Vaccination response to tetanus toxoid and 23-valent pneumococcal vaccines following administration of a single dose of abatacept: a randomized, open-label, parallel group study in healthy subjects
1 Clinical Discovery, Bristol-Myers Squibb, PO Box 4000, Princeton, NJ 08543-4000, USA
2 Clinical Development, Inflammatory Diseases, MedImmune, 1 MedImmune Way, Gaithersburg, MD 20878, USA
3 Global Clinical Research, Immunology, PO Box 4000, Bristol-Myers Squibb, Princeton, NJ 08543-4000, USA
4 Global Biometric Sciences, PO Box 4000, Bristol-Myers Squibb, Princeton, NJ 08543-4000, USA
Arthritis Research & Therapy 2007, 9:R38 doi:10.1186/ar2174Published: 10 April 2007
The effect of abatacept, a selective T-cell co-stimulation modulator, on vaccination has not been previously investigated.
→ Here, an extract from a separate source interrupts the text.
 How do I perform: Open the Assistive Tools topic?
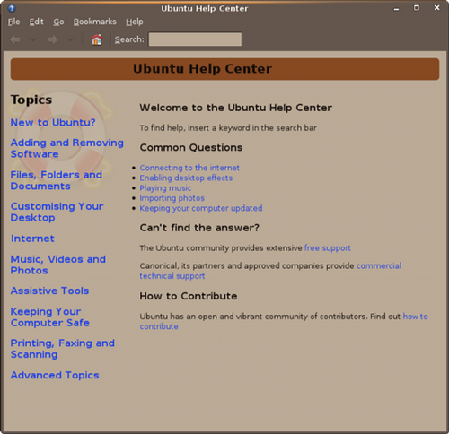49,291
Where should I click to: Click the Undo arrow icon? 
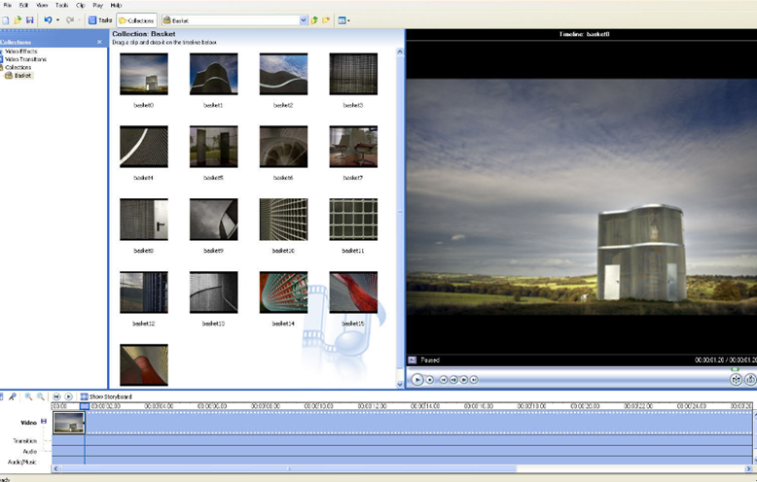point(48,20)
In this open-label, single-dose, randomized, parallel-group, controlled study, the effect of a single 750 mg infusion of abatacept on the antibody response to the intramuscular tetanus toxoid vaccine (primarily a memory response to a T-cell-dependent peptide antigen) and the intramuscular 23-valent pneumococcal vaccine (a less T-cell-dependent response to a polysaccharide antigen) was measured in 80 normal healthy volunteers. Subjects were uniformly randomized to receive one of four treatments: Group A (control group), subjects received vaccines on day 1 only; Group B, subjects received vaccines 2 weeks before abatacept; Group C, subjects received vaccines 2 weeks after abatacept; and Group D, subjects received vaccines 8 weeks after abatacept. Anti-tetanus and anti-pneumococcal (Danish serotypes 2, 6B, 8, 9V, 14, 19F and 23F) antibody titers were measured 14 and 28 days after vaccination. While there were no statistically significant differences between the dosing groups, geometric mean titers following tetanus or pneumococcal vaccination were generally lower in subjects who were vaccinated 2 weeks after receiving abatacept, compared with control subjects. A positive response (defined as a twofold increase in antibody titer from baseline) to tetanus vaccination at 28 days was seen, however, in ≥ 60% of subjects across all treatment groups versus 75% of control subjects. Similarly, over 70% of abatacept-treated subjects versus all control subjects (100%) responded to at least three pneumococcal serotypes, and approximately 25–30% of abatacept-treated subjects versus 45% of control subjects responded to at least six serotypes.